At March 31, 2013 we had backlog of firm purchase orders of $30,145.

 

Cost of Revenues and Gross Profit

 

Gross profit for the six months ended March 31, 2013 was $130,779 (50% of revenues) compared to $72,408 (58% of revenues) for the six months ended March 31, 2012.  The margin in each respective period was positively impacted from usage of parts valued at $22,013 and $6,824 respectively, that had inventory obsolescence and excess parts allowances recorded in prior periods. We do not believe that historical gross profit margins should be relied upon as an indicator of future gross profit margins.

 

Selling, General and Administrative Expenses

 

Selling, general and administrative expenses for the six months ended March 31, 2013 were $2,360,263, including non-cash share based compensation expenses of $885,942. This compares to $1,064,598, including $436,589 of non-cash share based compensation expenses, during the six months ended March 31, 2012. The current year non-cash share based compensation expense is attributable to vesting of options to purchase shares of our common stock to employees and consultants and the effect that the increased price of our common stock during the first six months of the current year had on the quarterly revaluation of non-employee stock options for which service had not been completed. We expect to report significant amounts of non-cash share based compensation expense in future periods from vesting of existing option grants and the possibility of new grants.

 

17
 

 

Compensation and consulting costs of $754,000 (excluding non-cash share based compensation expenses) for the six months ended March 31, 2013 represented an increase of $390,000 over the prior year’s first six months and resulted from increased personnel and outside consultants. Travel and related costs increased from $18,000 to $114,000 due to sales and marketing efforts to expand our commercial business and pursue licensing. Public company costs increased from $94,000 to $196,000 primarily as a result of the engagement of a corporate public relations firm, an increase in annual meeting costs this year and increased director and officer insurance costs. Professional fees increased from $92,000 to $238,000 primarily due to increases in legal costs related to our HHI subsidiary and other corporate and licensing activity.

 

Research and Development Expenses

 

Research and development expenses for the six months ended March 31, 2013 were $979,953, compared to $498,208 for the comparable period ended March 31, 2012. These research and development expenses included non-cash share based compensation expenses of $157,797 and $123,262, respectively.

Complete the following:
a: In the financial excerpt, how much did travel and related costs rise during the six months ended March 31, 2013?
b: Quote the section of the financial excerpt that opens with the words containing "Gross profit for" and closes with "gross profit margins.".
The listing comes from a separate source, unrelated to the financial excerpt.

Stored data:
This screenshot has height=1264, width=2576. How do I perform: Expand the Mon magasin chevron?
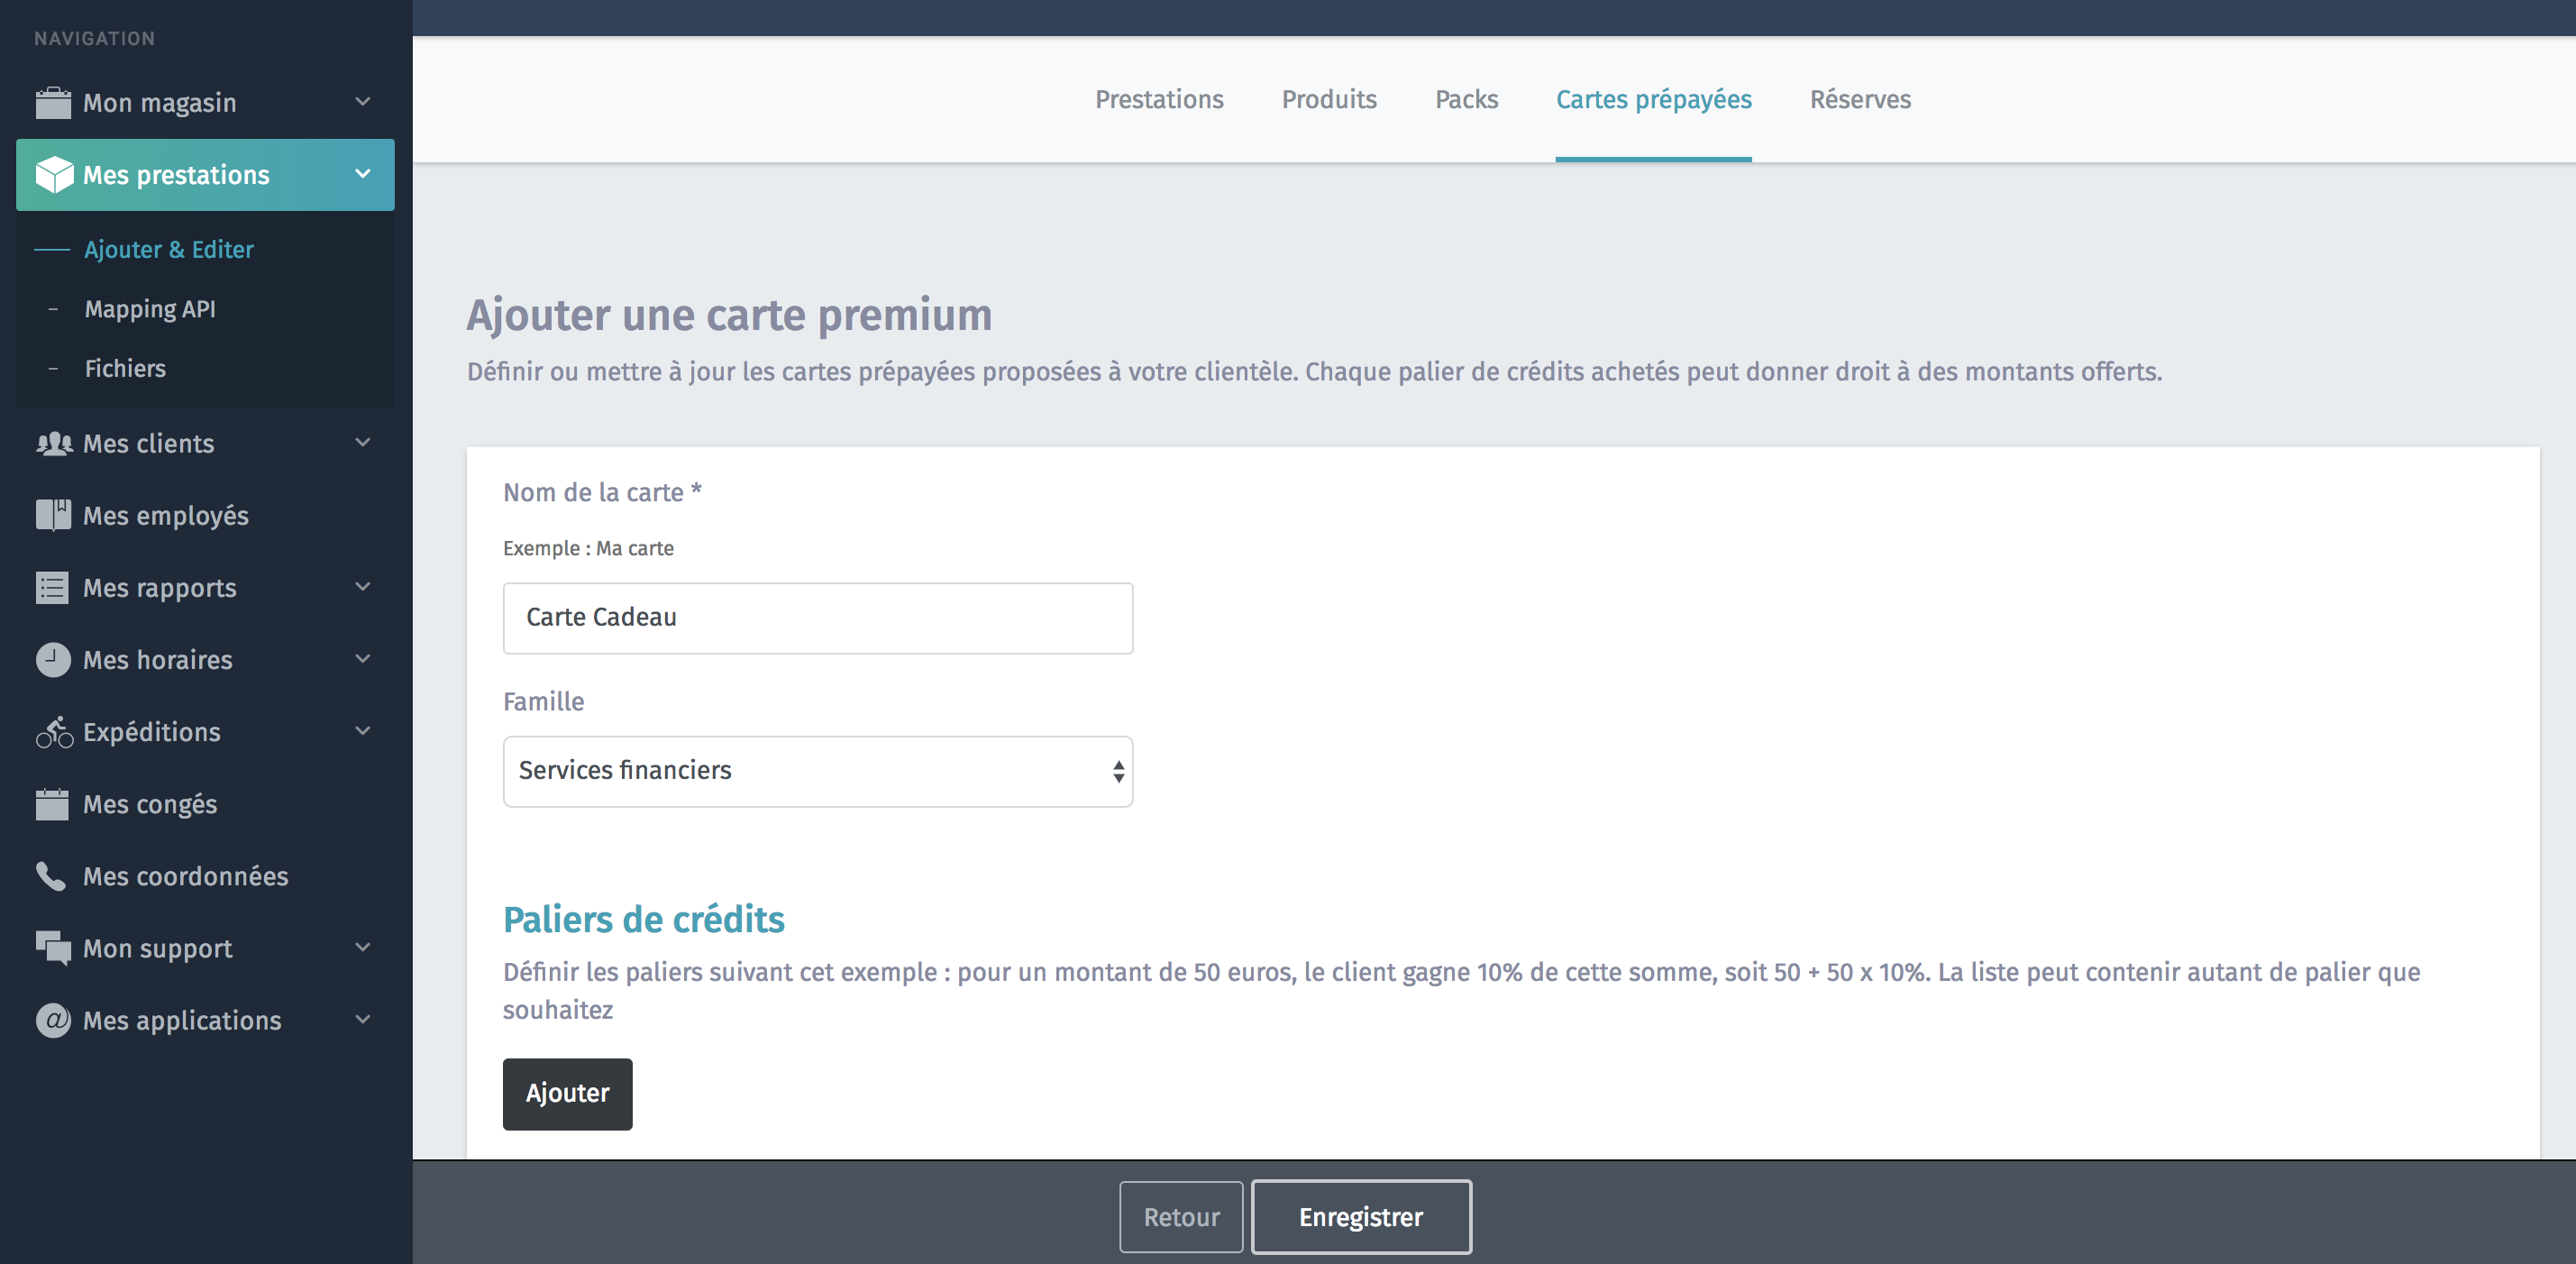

Task-by-task answers:
a: Travel and related costs increased from $18,000 to $114,000.

b:
Gross profit for the six months ended March 31, 2013 was $130,779 (50% of revenues) compared to $72,408 (58% of revenues) for the six months ended March 31, 2012.  The margin in each respective period was positively impacted from usage of parts valued at $22,013 and $6,824 respectively, that had inventory obsolescence and excess parts allowances recorded in prior periods. We do not believe that historical gross profit margins should be relied upon as an indicator of future gross profit margins.